Step 2: Leave your luggage by the door when you arrive. If it turns out that the room is infested, why go all the way in? Luggage is one of the known ways that bed bugs are moved from place to place. So try to avoid picking up any hitchhikers. Another option is to put your luggage in the bathtub, if you can’t leave it out in the hall.
Bedbugs don’t live on people permanently like lice. They are active at night, and need a place to hide during the day. Headboards fastened to the wall next to the bed (common in many hotels) are a great place for a flat little insect to stay.

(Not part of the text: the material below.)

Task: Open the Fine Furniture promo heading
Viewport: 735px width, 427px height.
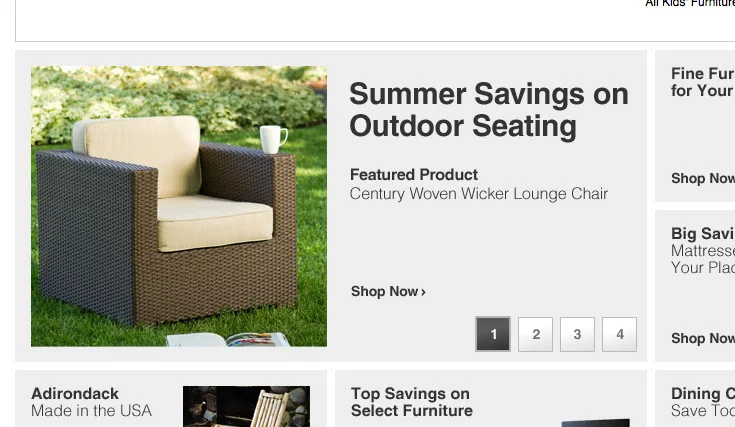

After feeding, they poop, creating tell-tale brown stains of your clotted blood. You typically won’t see the bugs–they are fairly tiny and can scurry quickly–but you will see these stains.
This second photo shows a severe example of what you are looking for.
Step 4: Take things apart. Start by pulling the bed away from the wall, if possible. A flashlight is handy for shining behind headboards and under beds.
Inspect the headboard and wall behind the bed. Any spots there?
Strip the bed, right down to the mattress and bed springs. You have to see what’s underneath the clean sheets and mattress pad to know what’s been there. Lift the mattress and box springs up and look underneath. If it’s a platform bed, inspect carefully under the springs and around the base.
Pay special attention to the seams of mattresses and the boxsprings. These are spots the bugs like to hide in.
I also check the closet if it has a luggage rack like this one.
Step 6: Check the next morning. The last check is to look on your sheets when you get up the next morning. If you see little blood stains on your sheets, or tiny rusty spots….beware.
Reactions to bed bug bites vary widely, from no reaction at all to lots of swelling and redness. You may be one of the people that doesn’t react with itching to the bed bug bites, so the presence of bites isn’t always a reliable check. Typically bed bugs leave bites in groups of three–but so do fleas, so that isn’t always definitive.
So there you go. This isn’t a foolproof method, but it does let me sleep in peace. And so far, I’ve not seen anything that would keep me up.